Now, naturally, this never actually help true – the people who were actually there when we had to take someone to the hospital, or who showed up to funerals, or who took the phone calls in the middle of the night weren’t the same ones who came out to the bar when you called or who showed up to the parties they said they’d be at. But we all wore this fiction of reliability – we wore it and we held on to it, mostly because I guess we didn’t have much else to hold onto, and it was important back then to feel like there was at least something between me and me turning blue in someone’s bathtub.

Anyway. Ah Holly are fucking awesome. I was late to their set and there were loud drunk people but none of that mattered. I was describing them to Ian and I said they sound sepia toned and I think that’s not really true. Not sepia. Washed out Kodacolor just on the verge of sepia, the kind of scallop-edged photos that could almost be watercolors. It’s all got this ghostly roadside america feeling, like catching a radio station that’s been bouncing around the stratosphere for seventy years, and is just now angling down over some nighttime highway. I have no idea if they have commercial potential, or if they are going to be able to sell albums or headline shows, but they’re totally incredible to see.

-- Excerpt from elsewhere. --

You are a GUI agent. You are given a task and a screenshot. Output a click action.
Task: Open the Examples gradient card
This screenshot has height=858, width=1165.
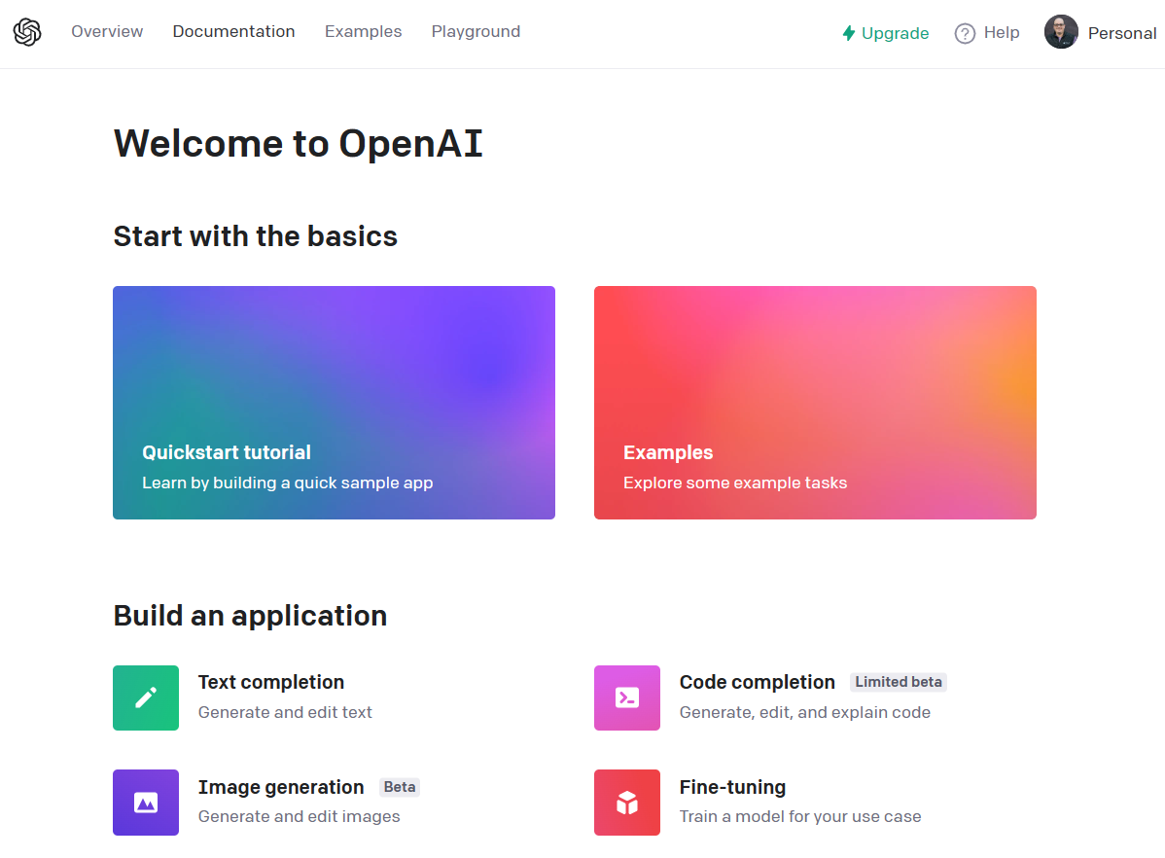click(815, 403)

…but lo! the heart is not consumed, the heart is not consumed
but burns with want and fear unceasingly, and
why we’re who we are, and how to get through any day of it…

Re/discovering Gram Parsons on my iPod after work: I wonder at how much digital storage has changed the way I experience music. Friends just transfer huge quantities of songs all at once, burst-transmitting hours of music. We used to dub cassettes, which even with that weird high tech High Speed Copy took, let’s say, at best five minutes per album. Now I have this whole huge archive of music that has been recommended, alluded to, reviewed, or just turned up somehow on my hard drive… and I just throw it on there, trusting that someday I’ll check it out.
It doesn’t always work – I’ve still never sat down and listened to Her Space Holiday, despite having had them a thumb’s click away for what must be four years now. But today it really paid off. Gram Parsons. Grievous Angel. Amazing.